Tadhg Culbert would have retired on May 1st after 40 years on the staff at An Post in Letterkenny.
Over the years, Tadhg Culbert ensured the post office was always a happy place to go. He was a friendly face among the counter staff, someone who loved nothing more than a bit of craic with the customers. A chat and a laugh with friends.
His work colleagues will miss him dearly. They stood in silence on Saturday morning, heads bowed, as Tadhg’s funeral made its way slowly down Main Street before stopping for some minutes outside his former place of work.
Earlier on Tadhg’s final journey to St. Eunan’s Cathedral, his coffin had been carried by friends from a host of local organisations of which Tadhg had been a proud member.
His political friends and colleagues in Fianna Fáil carried him down the High Road before the pallbearing duties were taken up by members of Letterkenny Town Council and then council staff.

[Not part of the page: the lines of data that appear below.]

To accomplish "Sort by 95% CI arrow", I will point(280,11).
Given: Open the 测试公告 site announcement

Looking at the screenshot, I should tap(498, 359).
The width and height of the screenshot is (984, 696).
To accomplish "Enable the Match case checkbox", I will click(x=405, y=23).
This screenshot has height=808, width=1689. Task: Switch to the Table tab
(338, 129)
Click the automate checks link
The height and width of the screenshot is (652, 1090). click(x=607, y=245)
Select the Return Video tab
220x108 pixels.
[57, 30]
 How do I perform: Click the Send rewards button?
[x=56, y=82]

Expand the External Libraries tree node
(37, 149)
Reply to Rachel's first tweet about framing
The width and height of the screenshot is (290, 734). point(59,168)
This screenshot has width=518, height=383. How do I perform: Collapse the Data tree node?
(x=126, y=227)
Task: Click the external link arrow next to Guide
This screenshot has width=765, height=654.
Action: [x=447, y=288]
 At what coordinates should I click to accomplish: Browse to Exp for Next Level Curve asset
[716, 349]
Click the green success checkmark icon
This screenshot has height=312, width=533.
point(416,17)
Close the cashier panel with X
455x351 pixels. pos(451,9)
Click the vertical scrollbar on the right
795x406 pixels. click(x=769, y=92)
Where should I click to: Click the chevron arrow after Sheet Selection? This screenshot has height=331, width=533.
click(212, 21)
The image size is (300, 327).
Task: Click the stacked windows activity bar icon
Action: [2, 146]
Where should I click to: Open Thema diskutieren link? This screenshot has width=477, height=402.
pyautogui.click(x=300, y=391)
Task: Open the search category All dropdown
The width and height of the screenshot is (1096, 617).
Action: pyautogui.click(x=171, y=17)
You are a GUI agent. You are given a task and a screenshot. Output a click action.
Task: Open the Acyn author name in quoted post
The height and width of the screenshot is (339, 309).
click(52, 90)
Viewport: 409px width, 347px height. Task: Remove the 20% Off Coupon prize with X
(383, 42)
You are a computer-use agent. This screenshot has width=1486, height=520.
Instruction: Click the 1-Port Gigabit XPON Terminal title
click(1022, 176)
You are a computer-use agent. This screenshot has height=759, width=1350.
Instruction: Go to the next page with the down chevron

After that it was the turn of the sports organisations, the Glencar Inn Golf Society, St. Eunan’s GAA club and Letterkenny Rovers.
At Upr. Main Street, the coffin was borne by the counter staff at the post office and then members of the sorting staff. All along the street, large crowds lined the pavements as the funeral cortege made its way farther down before it stopped for another poignant moment outside Blake’s Bar. Staff members and friends from Tadhg’s favourite local then carried the coffin down to Church Lane, before it was brought up to the cathedral.
The town had come to a standstill for a man who just two years ago had proudly worn the mayoral chain and was the town’s first citizen. On Saturday, that town and its people said a final goodbye.
As his friend and party colleague, Dr. James McDaid remarked in an emotional graveside oration, Tadhg had made many friends over his time in Letterkenny. He recalled him coming to Letterkenny as a 17-year-old to work in the post office and how over the years, he had engrained himself in the community, such was his outgoing nature and love of life.
Dr. McDaid recalled happy times and spoke of Tadhg’s popularity and ability to bring a smile to anyone he encountered. He also referred to Tadhg’s battle with illness and how he had managed to deal with the fact that it was a battle he wasn’t going to win. He recalled how after a hospital visit, Tadhg had asked his daughter, Lisa, not to take him home but instead go for a drive “around his constituency.” It was, Dr. McDaid said, Tadhg’s chance to have one last look around a town that will be a lonelier place without his unique presence.